Requests for drawbacks, refunds authorized when imported goods on which duties had been paid were re-exported, were similarly referred to the committee during nearly every Congress. Many of the petitions were received from merchants and others who had been denied drawbacks for a variety of reasons. Merchants in Philadelphia, for example, asked for a drawback on a shipment of sugar that had been destroyed before it left the port, while other petitioners, denied drawbacks because of late filing of their requests, sought relief from Congress and gave a number of reasons for the late filing, citing outbreaks of yellow fever and the receipt of incorrect information from port officials.

The Committee on Commerce and Manufactures received petitions requesting the creation of new ports of entry and ports of delivery during nearly every Congress. Petitioners often complained that traveling great distances to the nearest port of entry was difficult, especially in bad weather. Most requests were not controversial, but there were a few cases of disagreement among petitioners. In 1800, Petersburg and Richmond, VA, submitted rival petitions for a collector's office, and in 1806 factions within Stonington, CT, submitted petitions both favoring and opposing a port of entry in that town. The committee was also involved in matters of compensation for customs house workers. Requests for increased pay and higher fees were received from weighers and measurers, collectors of customs, inspectors, and surveyors.

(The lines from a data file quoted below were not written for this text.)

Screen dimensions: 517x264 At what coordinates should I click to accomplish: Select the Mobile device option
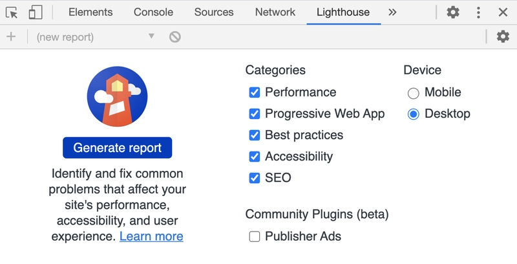[414, 93]
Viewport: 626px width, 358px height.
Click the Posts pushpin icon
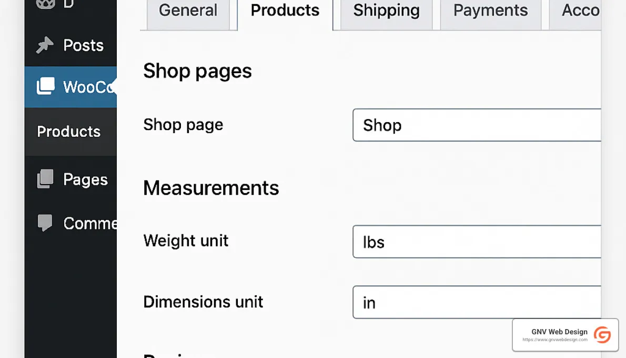coord(45,45)
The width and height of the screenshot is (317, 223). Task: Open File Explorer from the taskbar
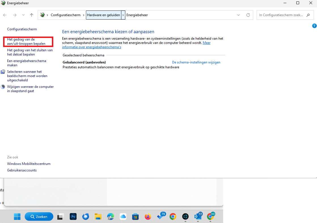[98, 217]
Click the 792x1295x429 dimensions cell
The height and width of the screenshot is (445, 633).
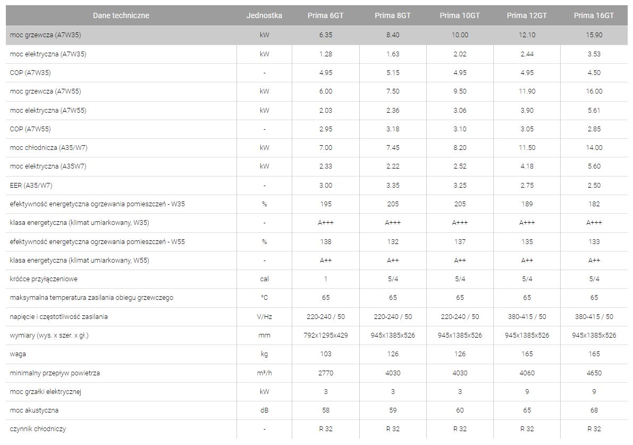coord(325,335)
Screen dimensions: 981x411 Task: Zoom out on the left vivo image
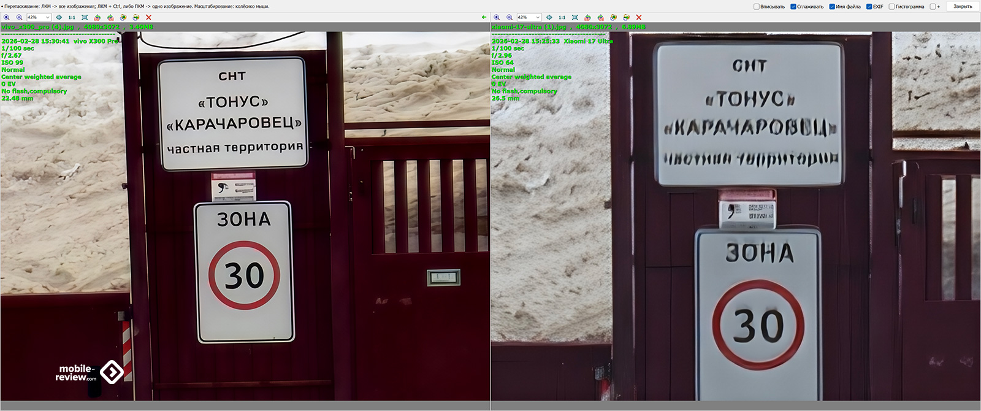coord(19,17)
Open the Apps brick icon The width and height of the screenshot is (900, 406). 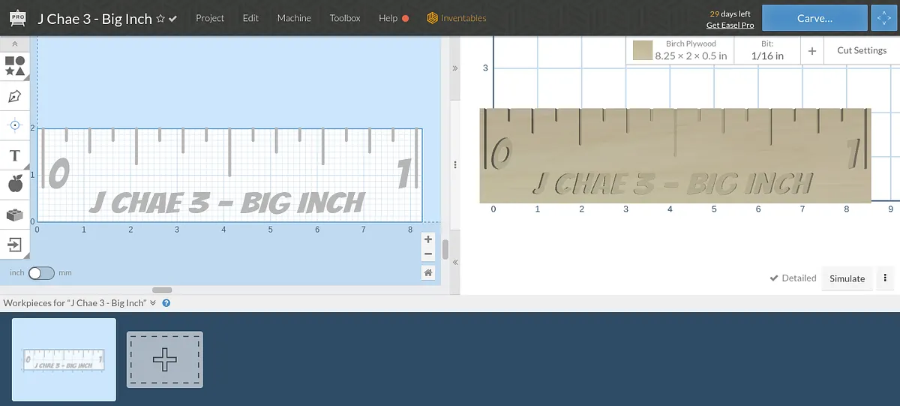(x=14, y=215)
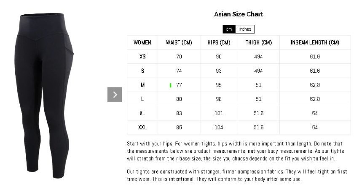Click the WAIST (CM) column header
Viewport: 354px width, 189px height.
pyautogui.click(x=179, y=42)
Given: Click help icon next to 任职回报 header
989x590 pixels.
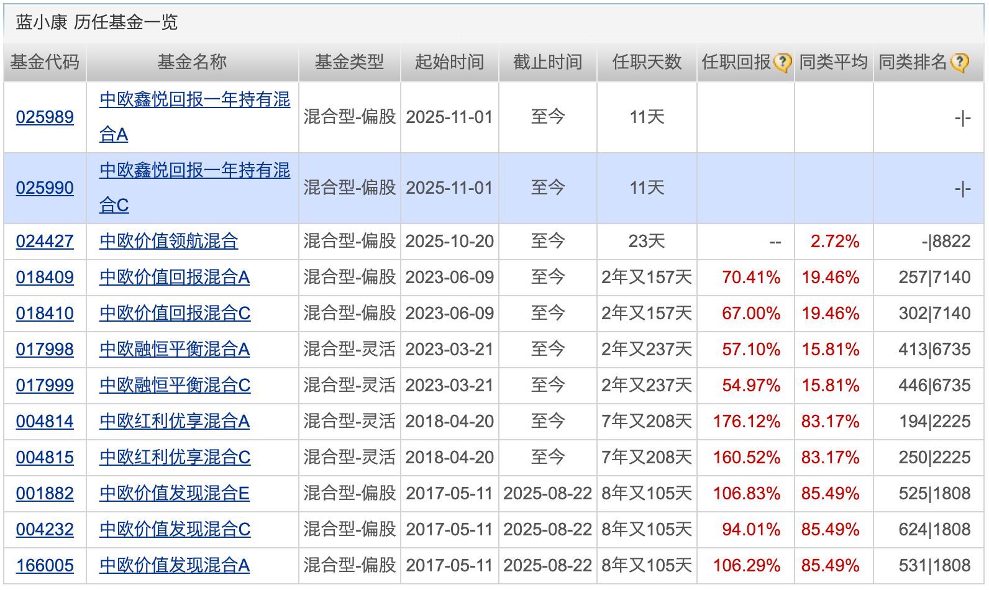Looking at the screenshot, I should point(782,63).
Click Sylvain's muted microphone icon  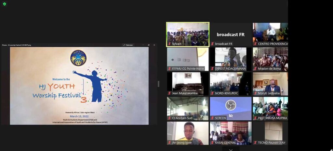[x=169, y=44]
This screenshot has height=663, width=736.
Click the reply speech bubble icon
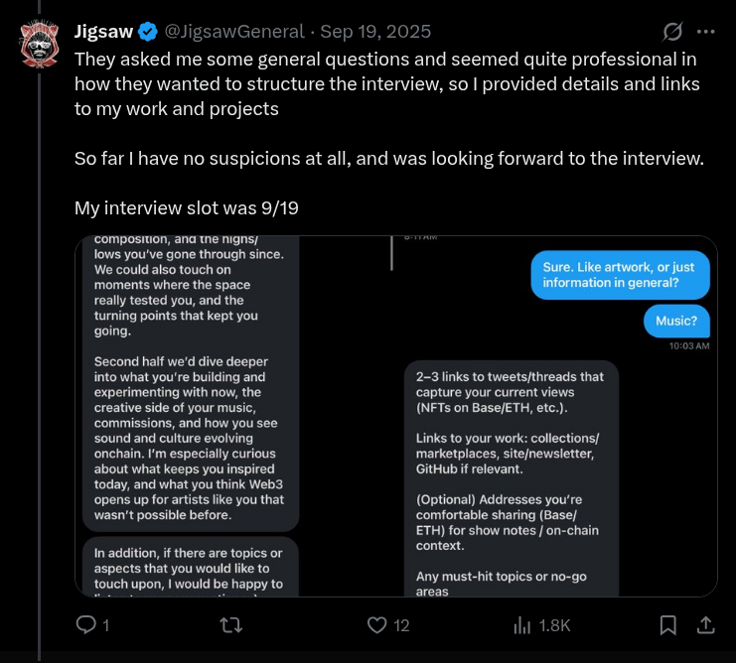coord(86,625)
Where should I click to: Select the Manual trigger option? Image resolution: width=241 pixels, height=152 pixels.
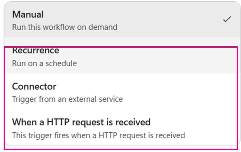pos(122,19)
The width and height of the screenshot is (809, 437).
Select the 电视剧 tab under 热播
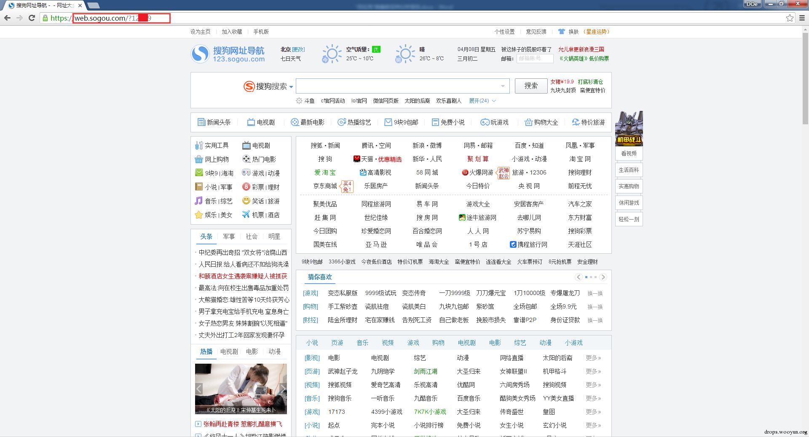point(229,351)
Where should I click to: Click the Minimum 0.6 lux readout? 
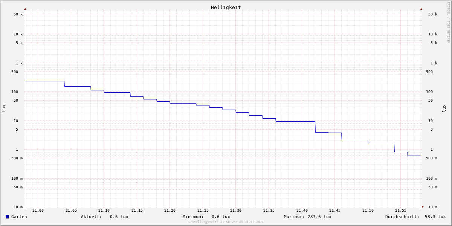coord(206,217)
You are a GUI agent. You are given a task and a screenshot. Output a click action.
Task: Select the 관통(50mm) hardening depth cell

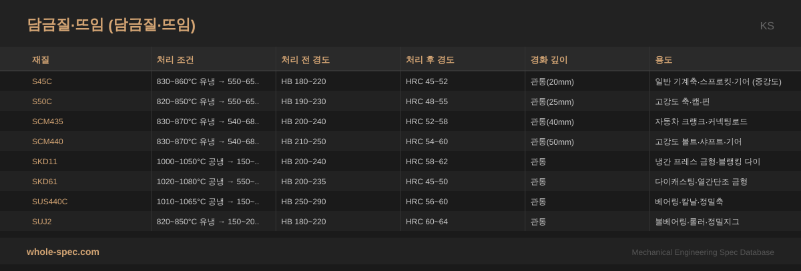(x=552, y=142)
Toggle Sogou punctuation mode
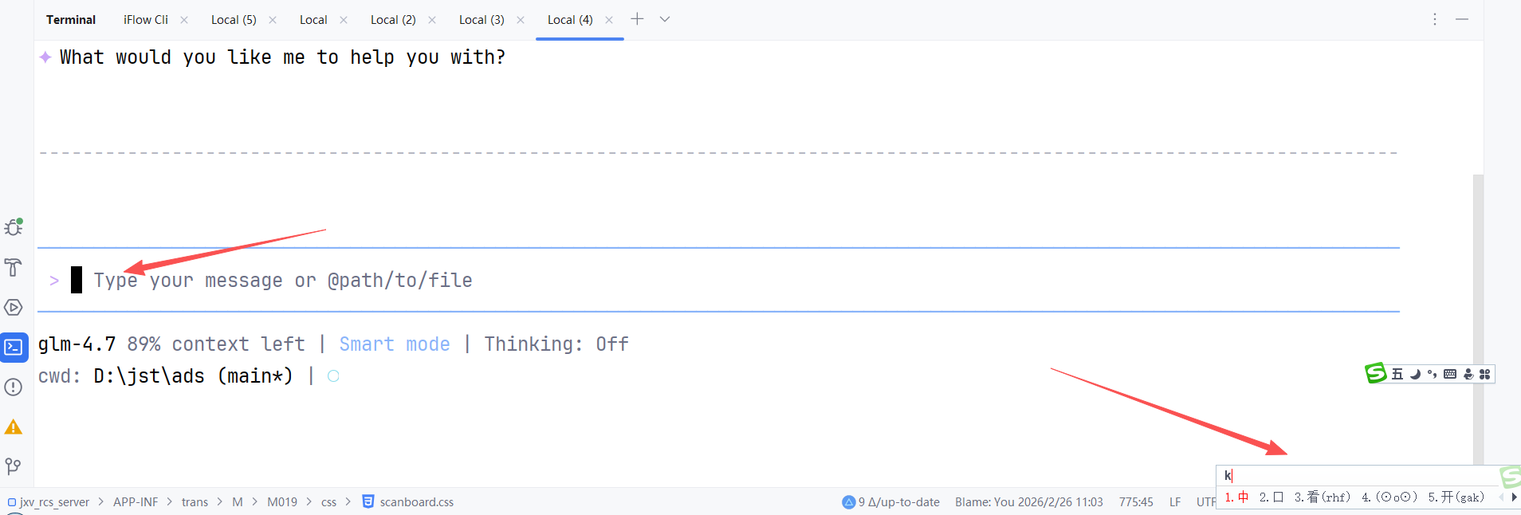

Petitions from a number of States requested that Congress appropriate funds to construct or maintain aids to navigation such as lighthouses, buoys, and piers. The town of New Bedford, MA, in 1800, asked that the United States purchase and maintain the lighthouse they had constructed by private subscription a few years before in order to protect the shipping in the area. The majority of petitions, however, asked for funds with which to build new lighthouses. Several towns, most in New England, wrote of the dangers to commerce and the need for lighthouses to prevent the great loss of life and property then taking place. One of the few petitions from outside New England was from the legislature of Louisiana and requested a lighthouse at the mouth of the Mississippi River.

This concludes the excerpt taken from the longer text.